Boehner earned the ire of conservative Republicans for strongly criticizing Club for Growth, Heritage Action, and FreedomWorks for opposing a two-year bipartisan budget deal introduced by Senate Budget Committee Chair Patty Murray (D-WA) and her House counterpart, Rep. Paul Ryan (R-WI). In an interview with The Hill published Wednesday, Bevin, who is challenging Senate Minority Leader Mitch McConnell (R-KY), said that the speaker “felt that he had enough votes that he could get a little bit cocky with people.”
“And I think the smugness and arrogance with which he spoke, about some of his colleagues and the people that support his colleagues and about some of his constituents in Ohio, indicate a man that’s out of touch with the polls and with America.”
When Boehner criticized the outside groups, Bevin added, he “showed an arrogance and smugness that comes with being in office for too long.”
Troubled characters always add plot complications:
Similarly the Senate Conservatives Fund (SCF), which has endorsed Bevin, also attacked Boehner for his comments. An SCF email to supporters said Boehner was targeting conservatives in the same way that the Internal Revenue Service had targeted conservative organizations applying for tax-exempt status.
Feel-good movies aren’t supposed to have angry paranoid characters who lash out, and, as Francine Kiefer explains, no one was very happy about what just happened:
Attempt to tamper with Americans’ Social Security benefits, and lawmakers risk touching the highly charged “third rail” of politics. Try that with the military, and they face a firing squad.

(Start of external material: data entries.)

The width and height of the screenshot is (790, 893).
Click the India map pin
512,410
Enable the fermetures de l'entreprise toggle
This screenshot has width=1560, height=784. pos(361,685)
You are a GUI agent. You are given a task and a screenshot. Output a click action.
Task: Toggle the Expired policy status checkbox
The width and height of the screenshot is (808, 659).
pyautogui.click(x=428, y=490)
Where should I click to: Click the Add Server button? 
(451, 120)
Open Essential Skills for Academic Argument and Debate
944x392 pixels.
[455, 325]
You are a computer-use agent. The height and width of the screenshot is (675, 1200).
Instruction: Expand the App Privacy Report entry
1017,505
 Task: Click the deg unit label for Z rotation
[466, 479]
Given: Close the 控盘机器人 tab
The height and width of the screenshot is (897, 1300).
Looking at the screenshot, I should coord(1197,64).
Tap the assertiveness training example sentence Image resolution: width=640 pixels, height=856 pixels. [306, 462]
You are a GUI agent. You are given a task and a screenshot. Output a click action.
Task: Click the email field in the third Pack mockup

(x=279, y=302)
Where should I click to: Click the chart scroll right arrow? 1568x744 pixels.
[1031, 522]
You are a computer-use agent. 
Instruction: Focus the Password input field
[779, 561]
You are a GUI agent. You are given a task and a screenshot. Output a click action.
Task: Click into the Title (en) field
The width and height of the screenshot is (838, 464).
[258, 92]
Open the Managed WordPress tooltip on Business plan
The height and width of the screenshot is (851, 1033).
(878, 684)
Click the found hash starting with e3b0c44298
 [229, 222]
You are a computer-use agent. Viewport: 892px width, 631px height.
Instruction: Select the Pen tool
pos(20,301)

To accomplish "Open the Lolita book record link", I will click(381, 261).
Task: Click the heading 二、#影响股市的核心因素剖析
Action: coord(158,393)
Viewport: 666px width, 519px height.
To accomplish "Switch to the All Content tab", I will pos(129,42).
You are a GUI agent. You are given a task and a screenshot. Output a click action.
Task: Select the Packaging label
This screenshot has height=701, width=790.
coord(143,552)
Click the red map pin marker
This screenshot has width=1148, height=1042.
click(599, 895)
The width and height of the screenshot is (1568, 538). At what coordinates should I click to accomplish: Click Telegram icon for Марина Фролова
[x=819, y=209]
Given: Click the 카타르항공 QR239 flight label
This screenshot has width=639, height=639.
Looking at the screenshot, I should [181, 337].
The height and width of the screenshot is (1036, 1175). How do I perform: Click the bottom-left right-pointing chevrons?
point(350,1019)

On Wednesday, as expected, the Senate passed the bipartisan budget deal unveiled last week, 64 to 36. But the past two days have been anything but hand-holding and back slaps on the Senate floor. Instead, several lawmakers nearly resorted to pistols drawn at 20 paces over a provision in the bipartisan budget deal that reduces military retirement benefits by $6 billion over 10 years.
To the lawmakers who crafted the deal, Rep. Paul Ryan (R) of Wisconsin and Sen. Patty Murray (D) of Washington, it seemed like a fairly painless cut. The people it targets – those who retired from the military after 20 years of service, but who are still of working age (under age 62) – often go on to other jobs. The budget deal, passed overwhelmingly by the House last week, reduces cost-of-living adjustments for these younger retirees by 1 percent.
But that 1 percent figure touched a trip wire in the Senate.
All hell broke loose:
Several Republicans deplored the cost-of-living cut as “appalling.” Sen. Kelly Ayotte (R) of New Hampshire said the provision was a “deal breaker.” She wasn’t the only one urging a “no” vote on the budget agreement that averts a government shutdown and that – military hawks take note – increases the military budget by $31 billion. …
This week, Sen. Lindsey Graham (R) of South Carolina was particularly passionate. “Of all the groups in America you would go to and single out [for cuts] …we picked the military community,” he said Tuesday. Do you know how much a master sergeant with 20-years-experience makes in retirement? he asked. Answer: less than $25,000 a year. The cut in cost of living (COLA) is the equivalent of giving up three years of retirement pay, he said.
“These are the people who have been serving continuously since 9/11 … and this COLA reduction doesn’t just apply to people who are retired and in good shape,” continued the man with eight military bases in his state. “Someone who has had their legs blown off in Afghanistan or Iraq, and most likely will not be able to get a second job, is going to lose thousands of dollars in this cost-of-living adjustment and nobody else in the country is so situated.”
Kiefer goes on to cover all the back-and-forth. It wasn’t pretty, even if John McCain, of all people, supports this pension cut, but it doesn’t matter. The House passed the budget as is, and then the Senate did and sent it to Obama, who signed this budget into law. The military pension thing can be fixed in postproduction, like everything else. Perhaps some looping will be necessary.
So the political year ended. It’s a wrap! Strike the Washington set! Now the real work begins.